Note: These functions refer to the IPP library version 5.3 (the version I have). I am not sure that AddRotateShift is available in IPL. But you mentioned in the question that you tried the same using IPP, so hopefully you can use IPP instead of IPL.
You get something like this
xShift = (dw - w) / 2.0;
yShift = (dh - h) / 2.0;
ippiAddRotateShift(w / 2.0, h / 2.0, angle, &xShift, &yShift);
If you use these shifts in the call to ippiRotate the image should be centered in the destination image.
I hope this helps.
EDIT:
Here is the code I used to test (the change from w to dw and h to dh and the rotation angle are just random):
//Ipp8u* dst_p; Initialized somewhere else in the code
//Ipp8u* src_p; Initialized somewhere else in the code
int w = 1032;
int h = 778;
int dw = w - 40; // -40 is just a random change
int dh = h + 200; // 200 is just a random change
int src_step = w * 3;
int dst_step = dw * 3;
IppiSize src_size = { w, h };
IppiRect src_roi = { 0, 0, w, h };
IppiRect dst_rect = { 0, 0, dw, dh };
double xShift = ((double)dw - (double)w) / 2.0;
double yShift = ((double)dh - (double)h) / 2.0;
ippiAddRotateShift((double)w / 2, (double)h / 2, 37.0, &xShift, &yShift);
ippiRotate_8u_C3R(src_p, src_size, src_step, src_roi,
dst_p, dst_step, dst_rect, 37.0, xShift, yShift, IPPI_INTER_NN);
I've never used (or heard of) IPL before, so I'm just merely guessing what the API does.
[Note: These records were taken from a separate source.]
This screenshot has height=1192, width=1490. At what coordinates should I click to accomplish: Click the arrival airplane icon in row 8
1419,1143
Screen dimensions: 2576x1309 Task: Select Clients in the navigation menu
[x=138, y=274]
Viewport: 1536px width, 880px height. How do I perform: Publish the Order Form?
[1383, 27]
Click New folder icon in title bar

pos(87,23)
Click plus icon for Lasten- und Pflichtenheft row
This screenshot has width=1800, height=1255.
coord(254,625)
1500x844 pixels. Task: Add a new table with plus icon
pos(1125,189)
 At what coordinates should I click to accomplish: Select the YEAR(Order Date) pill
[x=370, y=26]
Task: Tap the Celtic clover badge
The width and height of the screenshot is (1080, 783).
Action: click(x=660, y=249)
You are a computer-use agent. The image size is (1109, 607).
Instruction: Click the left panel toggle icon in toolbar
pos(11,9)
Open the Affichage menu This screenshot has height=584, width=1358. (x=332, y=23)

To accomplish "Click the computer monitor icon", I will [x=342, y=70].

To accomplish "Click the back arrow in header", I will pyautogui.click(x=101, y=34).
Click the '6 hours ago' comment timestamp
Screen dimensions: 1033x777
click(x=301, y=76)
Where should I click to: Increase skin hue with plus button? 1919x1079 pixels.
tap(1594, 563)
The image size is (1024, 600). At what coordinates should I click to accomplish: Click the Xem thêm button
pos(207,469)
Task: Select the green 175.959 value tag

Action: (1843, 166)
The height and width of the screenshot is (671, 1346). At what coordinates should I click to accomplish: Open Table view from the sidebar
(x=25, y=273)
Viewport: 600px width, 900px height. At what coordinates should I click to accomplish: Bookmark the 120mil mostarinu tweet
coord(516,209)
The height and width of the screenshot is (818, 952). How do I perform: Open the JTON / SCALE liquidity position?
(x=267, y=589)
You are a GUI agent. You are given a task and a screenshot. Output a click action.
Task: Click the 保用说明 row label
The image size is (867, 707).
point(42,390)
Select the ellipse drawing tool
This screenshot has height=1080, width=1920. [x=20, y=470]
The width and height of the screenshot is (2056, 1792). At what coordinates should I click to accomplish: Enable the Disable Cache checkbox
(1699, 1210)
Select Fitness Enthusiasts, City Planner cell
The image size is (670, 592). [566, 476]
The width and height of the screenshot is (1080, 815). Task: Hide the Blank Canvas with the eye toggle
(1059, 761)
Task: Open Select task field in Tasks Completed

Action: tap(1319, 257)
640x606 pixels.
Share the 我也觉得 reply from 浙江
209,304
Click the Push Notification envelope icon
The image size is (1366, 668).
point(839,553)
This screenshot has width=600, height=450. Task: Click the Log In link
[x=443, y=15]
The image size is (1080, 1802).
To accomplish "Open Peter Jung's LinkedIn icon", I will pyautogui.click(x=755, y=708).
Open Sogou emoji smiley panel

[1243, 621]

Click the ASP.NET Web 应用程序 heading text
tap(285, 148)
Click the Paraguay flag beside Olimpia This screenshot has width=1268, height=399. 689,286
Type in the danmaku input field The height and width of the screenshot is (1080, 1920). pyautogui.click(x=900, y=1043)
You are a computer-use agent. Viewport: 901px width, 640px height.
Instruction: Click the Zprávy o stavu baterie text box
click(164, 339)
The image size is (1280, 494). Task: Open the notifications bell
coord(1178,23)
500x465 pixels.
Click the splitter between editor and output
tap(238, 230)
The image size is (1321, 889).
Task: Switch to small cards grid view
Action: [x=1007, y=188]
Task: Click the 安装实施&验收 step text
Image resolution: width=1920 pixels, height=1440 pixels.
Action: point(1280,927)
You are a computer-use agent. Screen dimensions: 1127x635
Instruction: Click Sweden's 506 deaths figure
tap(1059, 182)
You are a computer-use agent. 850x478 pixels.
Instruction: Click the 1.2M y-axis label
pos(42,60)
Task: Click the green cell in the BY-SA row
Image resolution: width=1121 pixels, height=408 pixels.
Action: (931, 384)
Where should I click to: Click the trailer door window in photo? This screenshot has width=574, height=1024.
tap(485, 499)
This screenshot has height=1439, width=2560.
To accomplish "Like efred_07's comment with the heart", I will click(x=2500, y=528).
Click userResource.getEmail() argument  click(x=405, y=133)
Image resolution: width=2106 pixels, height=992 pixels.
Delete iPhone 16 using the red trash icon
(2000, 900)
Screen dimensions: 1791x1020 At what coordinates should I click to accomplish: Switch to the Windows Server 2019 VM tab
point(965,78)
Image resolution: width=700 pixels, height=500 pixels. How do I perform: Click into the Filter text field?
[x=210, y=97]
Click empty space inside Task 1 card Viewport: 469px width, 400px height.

But if iplRotate rotates about (0, 0) and if iplGetRotateShift does similarly, why not try rotating the other 3 corners of your original "box" (ignoring (0, 0) since that stays put): (w, 0), (0, h), and (w, h).
Your result will be a new box with some negative values. You want to "shift back" so whatever negative values you have will become zero, if you get what I mean.
Based on my reading of the documentation I think you're using iplGetRotateShift wrong. In particular, I think you need to specify the center of rotation in the source image, not the destination image, thus:
iplGetRotateShift( w / 2.0, h / 2.0, angle, &xShift, &yShift );
If it's still not working for you then can we confirm that the assumptions are valid? In particular point 3. where you calculate dw and dh.
Mathematically
dw = w * |cos(theta)| + h * |sin(theta)|
dh = h * |cos(theta)| + w * |sin(theta)|
so if theta = pi/6 say, then if w = 100 and h = 150 then presumably dw = 162?
Does the incorrect position you're getting vary with theta? Presumably it works with theta=0? What about theta=pi/2 and theta=pi/4?